Sin. Just a tiny, three-letter word but one with a very comprehensive meaning: everything in between a little white lie and a murder. So, it deserves a powerful, heavy, epic song to do it justice,” shares Dutch guitar legend Adrian Vandenberg about the title track of the new album, “Sin,” to be released by his prestigious hard-rock powerhouse, VANDENBERG, on August 25 th, 2023, via Mascot Records. Having emerged out of The Netherlands and onto the global music scene back in 1982, Vandenberg has become a phenomenon of sorts over the years, with a track record few can beat.
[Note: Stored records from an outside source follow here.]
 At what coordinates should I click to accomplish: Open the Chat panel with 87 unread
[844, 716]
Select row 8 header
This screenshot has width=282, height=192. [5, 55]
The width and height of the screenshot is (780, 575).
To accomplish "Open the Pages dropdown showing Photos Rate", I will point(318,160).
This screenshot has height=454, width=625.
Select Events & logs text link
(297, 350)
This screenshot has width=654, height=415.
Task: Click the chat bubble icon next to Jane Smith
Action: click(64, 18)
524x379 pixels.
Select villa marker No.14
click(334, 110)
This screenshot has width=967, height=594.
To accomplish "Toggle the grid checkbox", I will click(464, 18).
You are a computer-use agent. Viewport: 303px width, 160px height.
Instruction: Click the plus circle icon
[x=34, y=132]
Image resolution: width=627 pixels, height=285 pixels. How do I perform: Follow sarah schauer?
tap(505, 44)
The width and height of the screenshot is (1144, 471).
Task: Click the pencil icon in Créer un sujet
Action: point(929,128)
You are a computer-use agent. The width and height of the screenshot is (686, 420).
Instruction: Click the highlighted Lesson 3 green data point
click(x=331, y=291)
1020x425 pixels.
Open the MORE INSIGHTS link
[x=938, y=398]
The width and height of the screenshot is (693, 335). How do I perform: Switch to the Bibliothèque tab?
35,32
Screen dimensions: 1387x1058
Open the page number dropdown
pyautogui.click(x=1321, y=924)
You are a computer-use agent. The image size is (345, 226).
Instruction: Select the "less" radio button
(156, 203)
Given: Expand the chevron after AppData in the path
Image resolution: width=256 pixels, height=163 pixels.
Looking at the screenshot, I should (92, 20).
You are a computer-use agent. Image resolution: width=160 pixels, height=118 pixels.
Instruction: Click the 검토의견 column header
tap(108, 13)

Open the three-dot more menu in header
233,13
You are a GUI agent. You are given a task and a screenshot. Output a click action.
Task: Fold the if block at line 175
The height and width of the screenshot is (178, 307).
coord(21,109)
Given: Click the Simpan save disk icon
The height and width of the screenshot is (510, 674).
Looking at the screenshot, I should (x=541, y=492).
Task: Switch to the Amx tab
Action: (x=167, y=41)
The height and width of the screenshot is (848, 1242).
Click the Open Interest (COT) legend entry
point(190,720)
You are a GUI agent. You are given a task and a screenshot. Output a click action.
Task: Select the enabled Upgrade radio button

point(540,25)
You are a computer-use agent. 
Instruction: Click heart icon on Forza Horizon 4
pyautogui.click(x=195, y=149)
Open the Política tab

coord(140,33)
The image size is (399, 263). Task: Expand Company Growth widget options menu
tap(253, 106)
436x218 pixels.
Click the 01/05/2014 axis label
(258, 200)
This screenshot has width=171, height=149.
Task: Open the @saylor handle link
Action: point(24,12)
Perhaps his most famous contribution to the world of music is the guitar solo in one of the most iconic hard-rock bangers ever released – “Here I Go Again” by WHITESNAKE (the 1987 version, that is). More recently, he has released acclaimed albums under the VANDERBERG’S MOONKINGS banner, and, in 2020, VANDENBERG as a band roared back to life in order to spread the gospel of quality hard rock once again. At first glance, the new album seems to nod rather deeply toward the vintage hard-rock aesthetics but, while there may be little evolutionary advantage in reinventing the wheel, I’m not complaining; you can never really have too many class-A hard-rock albums in your collection, so I welcome this musical journey down the memory lane with open arms – it is crafted with tender love and care.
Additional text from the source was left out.